Hans Pfitzner (1869-1949) was a German composer, not prolific though he wrote in all genres, whose work, with one exception, has pretty much disappeared from view. His music is late Romantic in style and fundamentally derived from Wagner, but he had an individual voice, using more diatonicism and dissonant textures, often ascetic and mystical in feeling. He was an intellectual, a follower of Schopenhauer, an anti-Semite in the world of music though not elsewhere (he distanced himself from the Nazis and Thomas Mann and Bruno Walter were among his champions).

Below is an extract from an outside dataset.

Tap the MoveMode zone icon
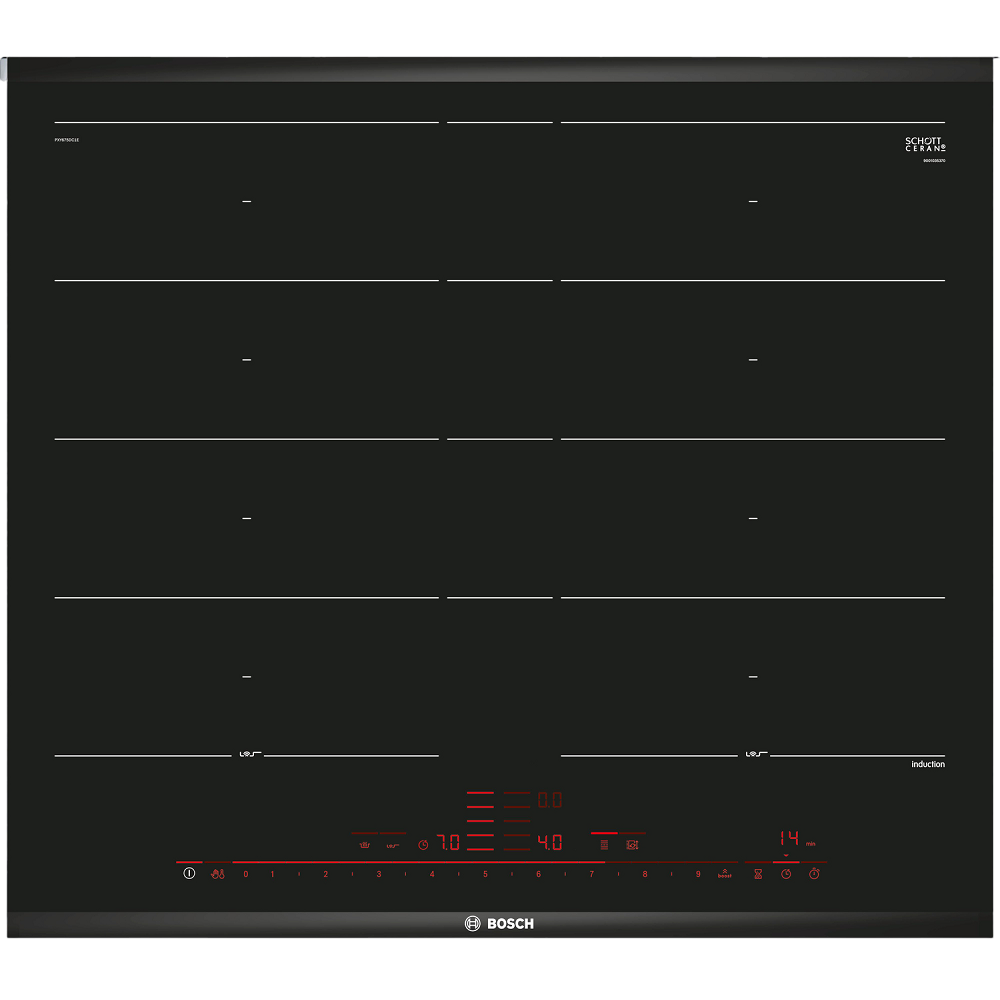tap(632, 844)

The exception is his masterpiece, the "musical legend" Palestrina - which was heard fairly often in Germany (though not elsewhere) after its composition in 1917; then it too disappeared, but has been produced and recorded several times in recent years. It is an opera of ideas rather than action; its fundamental subject is (to quote New Grove) "the ideal realization of the artist's freedom both in self-determination and in responsibility to humanity". Specifically, it deals with Palestrina's effort to write a Mass for his patron, Cardinal Borromeo, that would persuade the Council of Trent (1563) not to ban polyphonic music for church services, and reflects Pfitzner's conservative esthetic principles as defender of musical tradition from modernists and Philistines. It has the largest cast of any opera I know; there are 11 singing roles in addition to those listed above, plus choirs of the ghosts of great composers and angels, and requires a large orchestra and chorus
I suspect that much of the praise given to the piece results more from an uncritical acceptance of its philosophical underpinnings and seriousness of purpose than from enjoyment of its musical content. It is through-composed and largely declamatory, with no clearly marked arias and few extended melodic lines. The confrontation between the outside world of hustle and bustle (the confrontations of contending factions in the Council of Trent) and the inner world of the composer turns out to be fairly effective dramatically, and there are moments of beauty, notably the choruses of dead composers and angels toward the end of Act I. But the opera is long, long-winded, and (to me) for the most part boring; 15 unbroken minutes of Palestrina musing about his responsibilities is a lot to take. The orchestration is deliberately archaic in feeling, thin and uninteresting.
My response (especially to the orchestra) may be partly the fault of this recording, taken from a 1963 performance in Munich. In the two principal roles, Richard Holm is excellent and believable as Palestrina, with a clear, incisive baritone voice and excellent diction, but Hotter as Borromeo sounds wooly and blustery throughout. The rest of the case is very good, especially Hanni Steffek as Palestrina's son Ighino. It's hard to tell much about Keilbarth's direction; it seems slow and uninspired, and the orchestra sounds distant and somewhat muffled. There is a more impressive 1973 recording (DG) led by Kubelík with Gedda and Fischer-Dieskau in the cast that is probably a better bet if you're interested in this massive and curious work.